Begin

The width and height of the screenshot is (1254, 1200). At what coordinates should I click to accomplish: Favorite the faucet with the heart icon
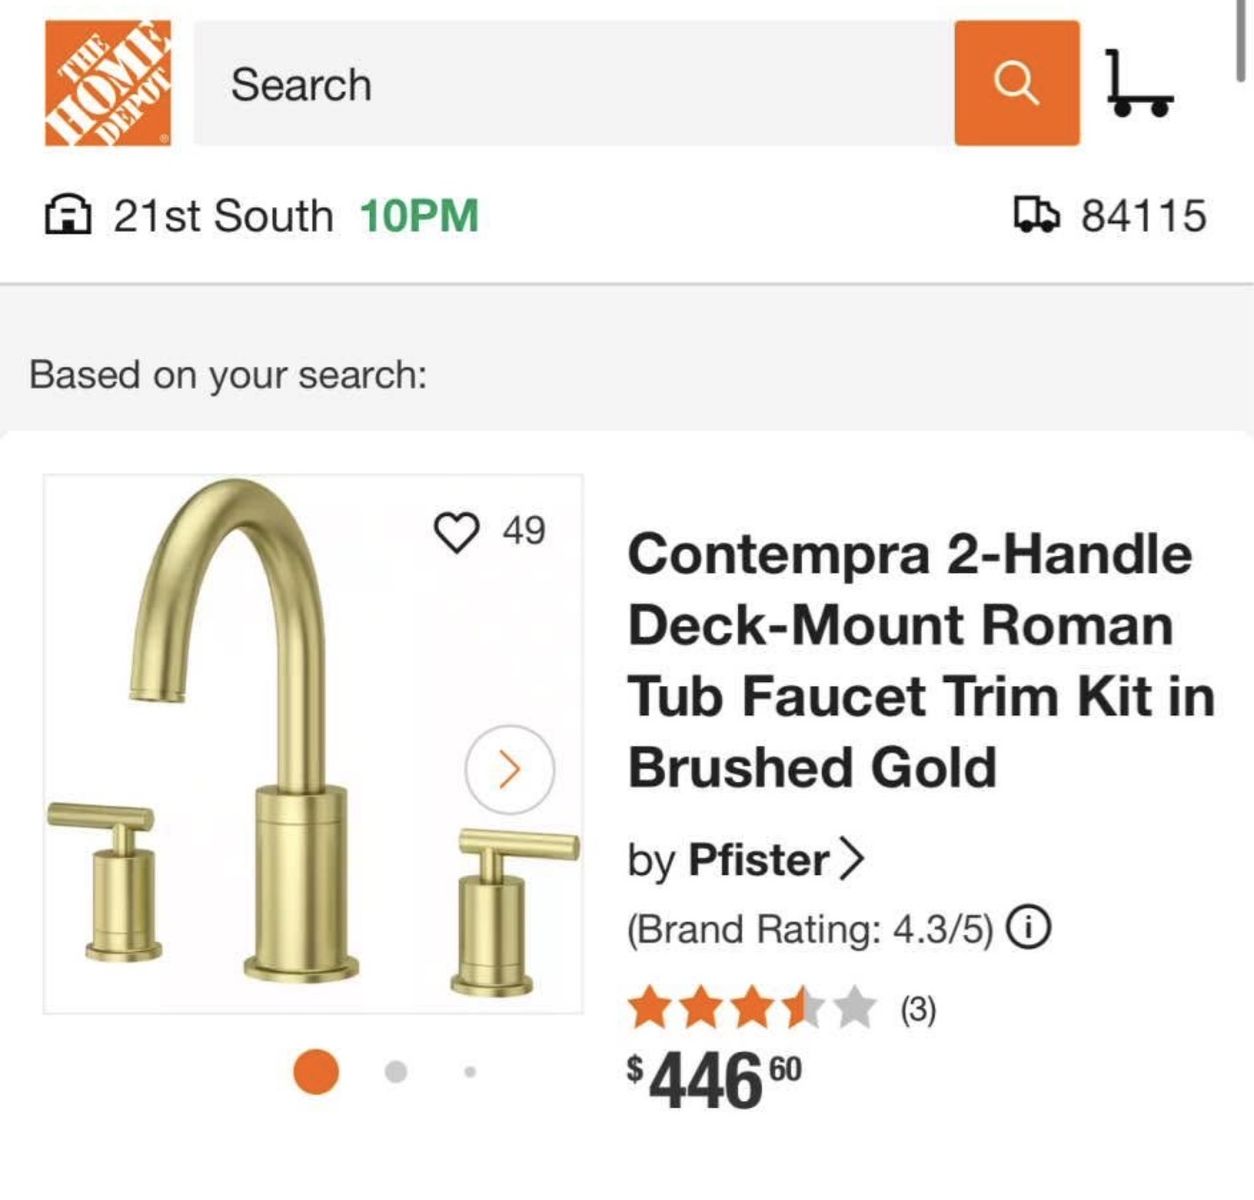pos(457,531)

End
Begin

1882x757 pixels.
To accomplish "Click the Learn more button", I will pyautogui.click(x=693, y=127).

End
Begin

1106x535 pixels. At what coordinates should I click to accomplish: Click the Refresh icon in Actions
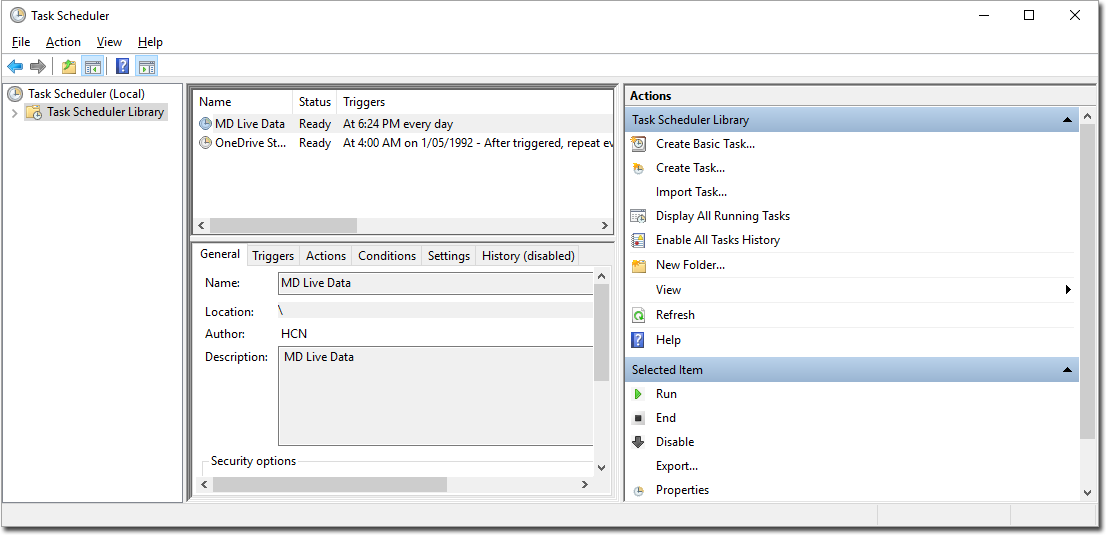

End

Rewrite the lines from the one containing "The width and" through the one containing "pos(457,531)", inclusive, with "faucet" replaced by "kitchen tap" and everything else unchanged. Leave the pictures out of your answer.

## The result
The width and height of the screenshot is (1254, 1200). At what coordinates should I click to accomplish: Favorite the kitchen tap with the heart icon
pos(457,531)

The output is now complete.